Task details:
Lift out all lines below that contain "logo".

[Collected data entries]
- - - - - - -

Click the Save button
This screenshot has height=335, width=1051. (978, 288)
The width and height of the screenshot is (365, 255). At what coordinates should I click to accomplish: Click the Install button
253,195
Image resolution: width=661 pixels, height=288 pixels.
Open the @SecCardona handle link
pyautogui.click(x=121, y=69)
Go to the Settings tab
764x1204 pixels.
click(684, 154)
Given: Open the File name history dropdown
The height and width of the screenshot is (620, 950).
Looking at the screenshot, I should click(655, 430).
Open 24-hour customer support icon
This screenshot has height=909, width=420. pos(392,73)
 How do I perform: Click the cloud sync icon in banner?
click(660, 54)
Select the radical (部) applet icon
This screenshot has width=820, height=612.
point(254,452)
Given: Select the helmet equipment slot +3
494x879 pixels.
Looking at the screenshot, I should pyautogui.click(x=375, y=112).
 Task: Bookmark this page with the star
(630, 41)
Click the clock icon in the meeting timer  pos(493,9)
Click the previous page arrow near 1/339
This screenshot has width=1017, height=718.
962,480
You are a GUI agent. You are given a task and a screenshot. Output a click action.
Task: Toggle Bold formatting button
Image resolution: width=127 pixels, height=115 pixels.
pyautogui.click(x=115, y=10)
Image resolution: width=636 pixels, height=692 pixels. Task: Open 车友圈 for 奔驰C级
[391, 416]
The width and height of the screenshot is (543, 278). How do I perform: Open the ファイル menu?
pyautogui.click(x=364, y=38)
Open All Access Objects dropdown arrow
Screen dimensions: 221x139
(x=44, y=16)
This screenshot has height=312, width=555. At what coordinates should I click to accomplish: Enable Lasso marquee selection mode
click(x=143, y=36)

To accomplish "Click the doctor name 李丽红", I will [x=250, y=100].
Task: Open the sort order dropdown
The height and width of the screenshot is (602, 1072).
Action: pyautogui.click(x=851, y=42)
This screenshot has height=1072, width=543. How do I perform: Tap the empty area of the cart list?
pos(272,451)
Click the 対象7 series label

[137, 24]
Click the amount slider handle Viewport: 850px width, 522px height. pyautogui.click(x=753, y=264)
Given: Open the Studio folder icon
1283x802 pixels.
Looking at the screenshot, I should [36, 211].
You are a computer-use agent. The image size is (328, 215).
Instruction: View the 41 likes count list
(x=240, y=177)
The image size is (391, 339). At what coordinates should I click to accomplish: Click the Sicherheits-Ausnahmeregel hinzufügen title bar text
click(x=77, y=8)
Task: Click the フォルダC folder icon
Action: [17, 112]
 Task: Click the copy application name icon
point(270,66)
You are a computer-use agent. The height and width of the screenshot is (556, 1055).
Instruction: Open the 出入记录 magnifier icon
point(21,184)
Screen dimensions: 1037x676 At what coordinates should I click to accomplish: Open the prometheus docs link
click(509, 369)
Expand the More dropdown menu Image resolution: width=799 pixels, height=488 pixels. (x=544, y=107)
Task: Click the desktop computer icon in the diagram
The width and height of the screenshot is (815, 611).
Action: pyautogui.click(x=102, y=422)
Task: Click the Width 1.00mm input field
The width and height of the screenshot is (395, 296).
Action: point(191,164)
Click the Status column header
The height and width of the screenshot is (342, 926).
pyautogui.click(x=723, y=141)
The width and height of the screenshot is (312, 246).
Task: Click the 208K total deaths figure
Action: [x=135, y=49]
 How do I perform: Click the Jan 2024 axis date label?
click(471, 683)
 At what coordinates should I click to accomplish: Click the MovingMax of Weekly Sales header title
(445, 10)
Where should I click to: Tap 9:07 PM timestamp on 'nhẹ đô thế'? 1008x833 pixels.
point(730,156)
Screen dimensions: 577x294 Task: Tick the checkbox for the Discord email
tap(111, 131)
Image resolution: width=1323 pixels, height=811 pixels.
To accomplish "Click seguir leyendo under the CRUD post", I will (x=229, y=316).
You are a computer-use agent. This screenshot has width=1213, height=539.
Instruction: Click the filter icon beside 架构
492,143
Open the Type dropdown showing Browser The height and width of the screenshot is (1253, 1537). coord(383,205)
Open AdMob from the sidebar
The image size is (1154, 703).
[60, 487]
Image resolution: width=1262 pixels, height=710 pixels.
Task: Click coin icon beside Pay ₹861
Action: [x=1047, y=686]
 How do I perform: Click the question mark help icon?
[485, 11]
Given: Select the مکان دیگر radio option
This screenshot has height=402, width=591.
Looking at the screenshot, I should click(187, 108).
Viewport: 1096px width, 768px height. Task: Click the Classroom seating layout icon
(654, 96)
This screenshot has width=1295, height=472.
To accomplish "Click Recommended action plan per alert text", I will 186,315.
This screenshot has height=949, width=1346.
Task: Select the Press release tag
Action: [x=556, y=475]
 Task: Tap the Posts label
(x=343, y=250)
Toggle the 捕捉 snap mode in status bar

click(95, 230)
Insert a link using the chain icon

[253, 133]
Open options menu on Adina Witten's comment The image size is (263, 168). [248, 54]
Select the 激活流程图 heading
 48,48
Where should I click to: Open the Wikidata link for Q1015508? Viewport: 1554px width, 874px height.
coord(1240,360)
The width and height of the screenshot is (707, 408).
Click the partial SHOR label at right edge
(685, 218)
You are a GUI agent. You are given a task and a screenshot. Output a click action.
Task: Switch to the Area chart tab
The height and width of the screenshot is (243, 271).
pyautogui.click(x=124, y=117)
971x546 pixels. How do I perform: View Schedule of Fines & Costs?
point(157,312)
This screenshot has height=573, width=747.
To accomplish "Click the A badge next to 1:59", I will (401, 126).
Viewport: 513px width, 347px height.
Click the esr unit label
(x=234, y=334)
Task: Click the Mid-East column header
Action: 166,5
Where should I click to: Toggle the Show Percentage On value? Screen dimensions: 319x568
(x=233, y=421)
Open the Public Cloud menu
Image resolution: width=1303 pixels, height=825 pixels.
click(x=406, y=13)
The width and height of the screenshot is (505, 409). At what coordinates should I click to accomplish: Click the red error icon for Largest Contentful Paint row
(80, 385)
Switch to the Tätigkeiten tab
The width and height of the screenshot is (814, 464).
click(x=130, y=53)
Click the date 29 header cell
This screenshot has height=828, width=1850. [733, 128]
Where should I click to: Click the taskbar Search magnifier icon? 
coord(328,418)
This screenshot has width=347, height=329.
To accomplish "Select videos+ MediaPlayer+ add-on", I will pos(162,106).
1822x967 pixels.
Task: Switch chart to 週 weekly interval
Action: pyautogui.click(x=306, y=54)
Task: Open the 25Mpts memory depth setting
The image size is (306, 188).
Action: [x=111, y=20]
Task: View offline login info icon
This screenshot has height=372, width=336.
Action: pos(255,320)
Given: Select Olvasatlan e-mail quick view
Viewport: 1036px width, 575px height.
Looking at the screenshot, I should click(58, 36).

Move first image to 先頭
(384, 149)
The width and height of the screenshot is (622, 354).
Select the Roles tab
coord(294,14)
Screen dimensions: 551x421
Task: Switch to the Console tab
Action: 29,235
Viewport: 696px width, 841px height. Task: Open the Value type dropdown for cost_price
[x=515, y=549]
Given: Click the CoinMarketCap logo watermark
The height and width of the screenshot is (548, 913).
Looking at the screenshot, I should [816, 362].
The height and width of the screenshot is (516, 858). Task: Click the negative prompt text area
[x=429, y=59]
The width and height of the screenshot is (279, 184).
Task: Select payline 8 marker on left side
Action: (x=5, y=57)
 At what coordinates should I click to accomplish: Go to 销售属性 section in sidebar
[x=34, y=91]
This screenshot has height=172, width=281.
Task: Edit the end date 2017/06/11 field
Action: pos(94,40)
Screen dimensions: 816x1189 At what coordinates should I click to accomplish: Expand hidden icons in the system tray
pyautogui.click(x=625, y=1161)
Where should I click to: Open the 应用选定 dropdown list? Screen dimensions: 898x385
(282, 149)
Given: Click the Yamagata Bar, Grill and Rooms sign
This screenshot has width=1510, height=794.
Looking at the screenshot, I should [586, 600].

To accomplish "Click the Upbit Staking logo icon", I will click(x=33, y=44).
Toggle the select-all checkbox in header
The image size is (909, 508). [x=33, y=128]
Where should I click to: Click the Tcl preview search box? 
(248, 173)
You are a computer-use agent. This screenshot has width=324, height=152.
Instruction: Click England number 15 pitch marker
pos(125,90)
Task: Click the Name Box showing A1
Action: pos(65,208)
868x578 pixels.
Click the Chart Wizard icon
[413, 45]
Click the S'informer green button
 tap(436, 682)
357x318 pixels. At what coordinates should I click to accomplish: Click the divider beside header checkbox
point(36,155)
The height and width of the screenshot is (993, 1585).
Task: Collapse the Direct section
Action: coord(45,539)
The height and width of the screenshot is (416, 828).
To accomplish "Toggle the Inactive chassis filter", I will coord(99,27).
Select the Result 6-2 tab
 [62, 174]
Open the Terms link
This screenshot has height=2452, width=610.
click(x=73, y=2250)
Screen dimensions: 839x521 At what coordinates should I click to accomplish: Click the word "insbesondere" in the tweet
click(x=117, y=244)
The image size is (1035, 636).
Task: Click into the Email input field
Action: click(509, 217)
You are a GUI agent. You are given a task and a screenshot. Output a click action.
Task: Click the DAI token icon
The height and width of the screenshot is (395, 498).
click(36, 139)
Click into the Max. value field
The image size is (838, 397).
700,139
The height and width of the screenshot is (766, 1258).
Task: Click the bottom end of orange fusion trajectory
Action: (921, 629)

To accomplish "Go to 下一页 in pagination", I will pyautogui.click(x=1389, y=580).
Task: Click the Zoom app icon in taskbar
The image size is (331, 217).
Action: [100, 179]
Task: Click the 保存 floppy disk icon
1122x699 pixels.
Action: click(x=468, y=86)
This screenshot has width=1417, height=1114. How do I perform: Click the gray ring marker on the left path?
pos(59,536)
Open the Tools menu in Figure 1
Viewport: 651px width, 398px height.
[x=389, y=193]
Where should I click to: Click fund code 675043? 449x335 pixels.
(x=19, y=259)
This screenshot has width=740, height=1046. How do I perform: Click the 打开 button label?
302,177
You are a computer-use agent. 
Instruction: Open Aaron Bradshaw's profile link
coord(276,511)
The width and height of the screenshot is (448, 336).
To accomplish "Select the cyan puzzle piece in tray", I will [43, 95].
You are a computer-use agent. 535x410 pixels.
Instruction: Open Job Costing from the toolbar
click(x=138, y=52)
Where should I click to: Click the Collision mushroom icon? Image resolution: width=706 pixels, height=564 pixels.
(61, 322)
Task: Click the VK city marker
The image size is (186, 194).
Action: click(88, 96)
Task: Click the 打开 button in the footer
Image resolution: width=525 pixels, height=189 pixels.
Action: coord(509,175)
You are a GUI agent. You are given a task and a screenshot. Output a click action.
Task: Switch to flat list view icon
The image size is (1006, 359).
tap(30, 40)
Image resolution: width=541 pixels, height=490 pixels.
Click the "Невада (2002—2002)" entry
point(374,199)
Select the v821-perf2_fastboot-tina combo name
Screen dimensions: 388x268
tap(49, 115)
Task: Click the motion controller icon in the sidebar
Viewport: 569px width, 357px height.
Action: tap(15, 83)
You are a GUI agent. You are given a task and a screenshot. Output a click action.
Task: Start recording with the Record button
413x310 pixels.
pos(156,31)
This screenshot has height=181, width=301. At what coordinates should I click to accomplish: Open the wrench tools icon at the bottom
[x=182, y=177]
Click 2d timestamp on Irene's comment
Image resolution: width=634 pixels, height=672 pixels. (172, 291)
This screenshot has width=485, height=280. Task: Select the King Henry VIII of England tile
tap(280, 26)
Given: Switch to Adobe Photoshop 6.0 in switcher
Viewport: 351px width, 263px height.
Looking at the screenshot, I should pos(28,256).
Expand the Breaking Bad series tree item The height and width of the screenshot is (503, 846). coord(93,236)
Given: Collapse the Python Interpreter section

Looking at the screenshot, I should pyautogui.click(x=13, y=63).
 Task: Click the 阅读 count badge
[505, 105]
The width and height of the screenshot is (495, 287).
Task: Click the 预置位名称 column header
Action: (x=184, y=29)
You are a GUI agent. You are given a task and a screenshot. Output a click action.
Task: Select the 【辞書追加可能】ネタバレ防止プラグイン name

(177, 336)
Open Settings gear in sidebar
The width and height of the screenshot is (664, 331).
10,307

- - - - - - -

Task solution:
Given: Click the CoinMarketCap logo watermark
To accomplish "Click the Upbit Staking logo icon", I will click(x=33, y=44).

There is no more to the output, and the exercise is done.